National Assembly committee to review CIAA bill after protest from private sectorThe private sector had lobbied hard with the senior leaders of ruling and opposition parties to stop the bill.
The bill committee of the National Assembly will review the contentious provisions of the amendment bill to Commission for Investigation of Abuse of Authority Act after strong protests from the private sector and the main opposition, Nepali Congress.
A number of provisions in the bill, including allowing the anti-graft body to investigate corruption in the private sector, has courted controversy, as many suspect that the provision could result in a witch-hunt against private individuals and institutions.
“President [of the National Assembly] has asked us to relook into some contentious provisions, see if anything could be reconsidered,” Parshuram Meghi Gurung, chairperson of the committee, told the Post. “We will hold informal discussion on the issue among the cross-party lawmakers and make recommendations to the Lower House.”
Earlier, the committee had endorsed the amendment bill and submitted it to the National Assembly for endorsement from the full house.
The government was planning to endorse the bill from the Upper House on Tuesday, but it was removed from the agenda at the last hour after the Nepali Congress sought more time for discussion.
According to Gurung, the bill has not been returned to the committee. “We can make minor adjustments to the bill at the Upper House itself. The bill committee will make its recommendations which will be adjusted there,” he said.
The private sector had strongly lobbied against the endorsement of the bill in its current form, saying it would discourage the investment climate.
“We had approached almost all top leadership of the ruling and the opposition parties, including Prime Minister KP Sharma Oli, Nepal Communist Party Co-Chairperson Pushpa Kamal Dahal and Nepali Congress President Sher Bahadur Deuba,” a private sector leader said on condition of anonymity because of sensitivity of the matter. “All of them had assured us that the bill would be withdrawn from the Upper House.”
Amid widespread concern over the bill, a Standing Committee meeting of the ruling Nepal Communist Party on Wednesday had also decided to put the bill on hold.

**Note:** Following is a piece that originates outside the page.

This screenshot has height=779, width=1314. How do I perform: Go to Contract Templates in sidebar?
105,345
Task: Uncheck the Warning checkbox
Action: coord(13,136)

“The bill will be forwarded for endorsement only after further discussions among the parties,” NCP General Secretary Bishnu Poudel had told the Post on Wednesday.
People representing the private sector have strong reservations on the provision of the bill that brings the sector under the purview of the anti-graft body. They say the provision affords a leeway for the commission officials to misuse their power for personal gains.
However, the Commission for Investigation of Abuse of Authority (CIAA) has been arguing that the private sector should be brought under its jurisdiction since Nepal has endorsed the United Nations Convention against Corruption.
According to the amendment bill, insurance companies, medical colleges and related hospitals, universities and colleges, public limited companies and projects run by domestic and foreign institutions that receive funding from any of the three layers of government will come under the commission’s jurisdiction.
In a joint press statement on Wednesday, the Federation of Nepalese Chambers of Commerce and Industry and the Confederation of Nepalese Industries, two key private sector bodies, said that bill would ruin the investment climate in the country at a time when the country is facing economic crisis due to the Covid-19 pandemic.
“The provision of the bill will intervene on professional freedom of the private sector companies,” the statement reads. “ Instead of making an effort to make the economy run well, the introduction of such a bill will encourage people to desert their businesses.”
Legal experts have also raised concern that the government giving up the role of monitoring and regulating the private sector could lead the transfer of executive power of the state from the elected government to an unelected body like the CIAA.
Radheshyam Adhikari, a Congress lawmaker at the National Assembly and a lawyer, had told the Post earlier this week that the commission would be in the driving seat in regulating the private sector instead of the government agencies if the bill is endorsed.
Furthermore, he said the bill also allows the CIAA to stop the works of development projects if it considers that there has been corruption. “It will make the government employees accountable to the commission instead of the higher authority of the government including ministers,” Adhikari said.